By Nina Jungman
Plants, like animals, must fight to survive. Unlike animals, the key to the plants’ survival lies in their leaves and roots.
An international collaboration including Oscar Valverde-Barrantes, a researcher at FIU’s Institute of Environment, explored whether plant roots make tradeoffs to survive.
Originally, the team thought roots would work much more like leaves. They thought roots would need to strike a balance between drawing enough resources for the plant to grow and hardening themselves against predators or disease.
Surprisingly, the findings showed roots take a much more do-it-yourself approach. Thick-rooted plants actually evolved to be better hosts for their fungal partners that collect nutrients for them. Thin-rooted species collect resources on their own.

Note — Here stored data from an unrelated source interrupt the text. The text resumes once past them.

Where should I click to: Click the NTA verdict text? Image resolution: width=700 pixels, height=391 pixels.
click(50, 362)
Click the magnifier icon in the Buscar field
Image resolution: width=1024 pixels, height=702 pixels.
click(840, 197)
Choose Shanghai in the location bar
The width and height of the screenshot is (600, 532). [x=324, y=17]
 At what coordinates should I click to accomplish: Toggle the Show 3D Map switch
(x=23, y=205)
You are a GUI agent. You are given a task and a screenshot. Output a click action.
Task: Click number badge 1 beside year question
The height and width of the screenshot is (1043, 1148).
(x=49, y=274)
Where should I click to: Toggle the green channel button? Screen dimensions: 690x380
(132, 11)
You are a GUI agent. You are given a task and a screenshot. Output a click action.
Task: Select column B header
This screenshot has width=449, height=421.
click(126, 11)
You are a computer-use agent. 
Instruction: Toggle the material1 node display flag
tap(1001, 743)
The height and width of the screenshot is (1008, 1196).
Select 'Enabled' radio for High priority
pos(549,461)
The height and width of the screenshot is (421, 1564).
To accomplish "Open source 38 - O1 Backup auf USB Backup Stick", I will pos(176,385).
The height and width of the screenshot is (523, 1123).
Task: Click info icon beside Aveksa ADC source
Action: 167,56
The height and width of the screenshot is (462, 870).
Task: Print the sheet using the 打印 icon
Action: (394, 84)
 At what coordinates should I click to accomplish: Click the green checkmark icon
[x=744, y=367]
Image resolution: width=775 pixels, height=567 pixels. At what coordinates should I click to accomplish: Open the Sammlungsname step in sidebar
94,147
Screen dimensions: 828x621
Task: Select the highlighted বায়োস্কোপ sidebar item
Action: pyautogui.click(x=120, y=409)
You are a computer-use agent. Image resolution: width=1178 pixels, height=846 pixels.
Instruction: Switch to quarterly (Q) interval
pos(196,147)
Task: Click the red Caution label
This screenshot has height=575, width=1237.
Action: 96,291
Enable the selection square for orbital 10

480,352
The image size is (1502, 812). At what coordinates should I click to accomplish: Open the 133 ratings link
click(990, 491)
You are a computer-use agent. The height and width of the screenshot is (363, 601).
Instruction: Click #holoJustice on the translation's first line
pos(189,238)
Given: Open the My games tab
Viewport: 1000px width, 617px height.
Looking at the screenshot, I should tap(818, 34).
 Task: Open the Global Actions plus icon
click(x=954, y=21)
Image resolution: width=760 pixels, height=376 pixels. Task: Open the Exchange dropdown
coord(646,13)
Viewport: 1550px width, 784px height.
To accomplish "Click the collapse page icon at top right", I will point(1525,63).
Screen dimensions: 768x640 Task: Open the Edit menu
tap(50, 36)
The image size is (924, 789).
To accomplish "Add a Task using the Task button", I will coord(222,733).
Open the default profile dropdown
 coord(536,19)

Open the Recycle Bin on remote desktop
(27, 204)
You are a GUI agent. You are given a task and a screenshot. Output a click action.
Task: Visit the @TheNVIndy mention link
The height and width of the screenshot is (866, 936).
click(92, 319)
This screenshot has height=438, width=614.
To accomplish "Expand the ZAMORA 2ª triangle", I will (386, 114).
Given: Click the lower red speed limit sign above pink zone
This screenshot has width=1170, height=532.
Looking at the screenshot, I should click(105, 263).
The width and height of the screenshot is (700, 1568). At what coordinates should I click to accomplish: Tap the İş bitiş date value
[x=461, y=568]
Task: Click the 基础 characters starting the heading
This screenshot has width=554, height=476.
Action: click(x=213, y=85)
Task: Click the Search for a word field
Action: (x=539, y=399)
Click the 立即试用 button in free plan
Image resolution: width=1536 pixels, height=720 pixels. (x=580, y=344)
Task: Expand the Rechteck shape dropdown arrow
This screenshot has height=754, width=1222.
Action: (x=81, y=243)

This study, led by Joanna Bergmann from the Freie Universitat Berlin, leveraged the largest dataset on root traits in the world with information from over 1,800 species of plants. Collaborators included 20 experts from Europe and the United States who set the stage for future work in root ecology, providing a new framework for understanding root function and performance.

Scientists now know root trait variation must be studied as if it were an independent organ separate from its aboveground cousins.
Additional recent efforts from Valverde-Barrantes have helped to understand the steps over time that plants undergo to show the differences in the thickness of roots we find today and how that affects the way plants use carbon dioxide to create organic material.
This research was recently published in Science Advances. Oscar Valverde-Barrantes and Candice Allouch contributed to this story.